Building a Compost Bin

Building a Compost Bin

Aug 11

I keep writing about how important it is to compost your leaves, but I haven’t really talked much about the different types of compost bins you can make to help turn those leaves into valuable soil. Here is how you can make your own using simple and easy to find materials.

The best compost bin I ever saw was one my father made for my mother fifteen years ago. It was composed of four pallets standing on their side and held together with some hinges left over from a remodeling project. He joined three of the sides but left one corner unhinged so he could swing it open and add leaves or take out compost. It was about four feet wide by four feet deep and four feet high. That is a perfect size because it is big enough to generate some heat but not so big that the edges cool off.

I have a nice one at my house that was made from leftover pieces of a chain link fence. I had five posts and about eighteen feet of fence. I sat the posts in the shape of a “C” with the back edge about 10 feet long and four foot sides. It is a double size bin where I stack the fall leaves on one side, the grass from the summer in the other corner and blend them into the middle to speed up the composting process.

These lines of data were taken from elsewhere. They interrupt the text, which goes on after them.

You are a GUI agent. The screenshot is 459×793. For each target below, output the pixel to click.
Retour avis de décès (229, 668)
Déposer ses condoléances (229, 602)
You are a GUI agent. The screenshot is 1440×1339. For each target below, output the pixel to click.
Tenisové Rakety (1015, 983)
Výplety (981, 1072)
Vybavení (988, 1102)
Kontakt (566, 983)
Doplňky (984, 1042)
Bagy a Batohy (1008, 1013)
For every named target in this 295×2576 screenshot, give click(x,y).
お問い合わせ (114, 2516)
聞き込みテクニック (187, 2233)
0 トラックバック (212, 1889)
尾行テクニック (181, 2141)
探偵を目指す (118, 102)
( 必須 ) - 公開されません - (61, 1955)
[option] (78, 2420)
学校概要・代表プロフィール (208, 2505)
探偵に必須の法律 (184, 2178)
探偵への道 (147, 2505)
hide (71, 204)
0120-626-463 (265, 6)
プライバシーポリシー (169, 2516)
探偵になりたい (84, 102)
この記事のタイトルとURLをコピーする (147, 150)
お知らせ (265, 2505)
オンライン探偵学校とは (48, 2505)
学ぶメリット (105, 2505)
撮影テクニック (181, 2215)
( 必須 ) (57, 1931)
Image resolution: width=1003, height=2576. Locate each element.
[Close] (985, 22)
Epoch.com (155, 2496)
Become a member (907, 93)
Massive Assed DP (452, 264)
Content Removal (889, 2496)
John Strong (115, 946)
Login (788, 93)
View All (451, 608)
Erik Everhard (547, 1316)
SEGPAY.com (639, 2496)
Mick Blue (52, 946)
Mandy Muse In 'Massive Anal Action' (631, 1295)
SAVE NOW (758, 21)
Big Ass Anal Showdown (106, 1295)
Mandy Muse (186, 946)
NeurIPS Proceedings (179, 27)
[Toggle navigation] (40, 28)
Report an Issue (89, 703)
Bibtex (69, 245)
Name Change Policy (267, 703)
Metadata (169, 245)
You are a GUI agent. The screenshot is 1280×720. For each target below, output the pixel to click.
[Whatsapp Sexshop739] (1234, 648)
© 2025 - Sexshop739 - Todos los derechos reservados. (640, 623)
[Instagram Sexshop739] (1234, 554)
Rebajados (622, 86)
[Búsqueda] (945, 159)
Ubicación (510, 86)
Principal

We built a very nice compost bin a few years ago as a demonstration project using 48 cinder blocks placed in the same “C” shape. I alternated the side of the blocks to have a solid side with the holes so it would have strength and yet allow for plenty of air holes. On the top row we used the alternating holes to make little planter boxes where we grew flowers and some leaf lettuce in season.

I have seen a really nice compost bin in a friend’s midtown backyard that was chicken wire put in a circle and another friend used a door hole blade to make little circles in an oversized plastic trash bin. I have seen compost made in sideways barrels, horse troughs that won’t hold water and backyard cookers that had seen better days. All these types of homemade compost bins had two things in common: they worked just fine and didn’t cost much money.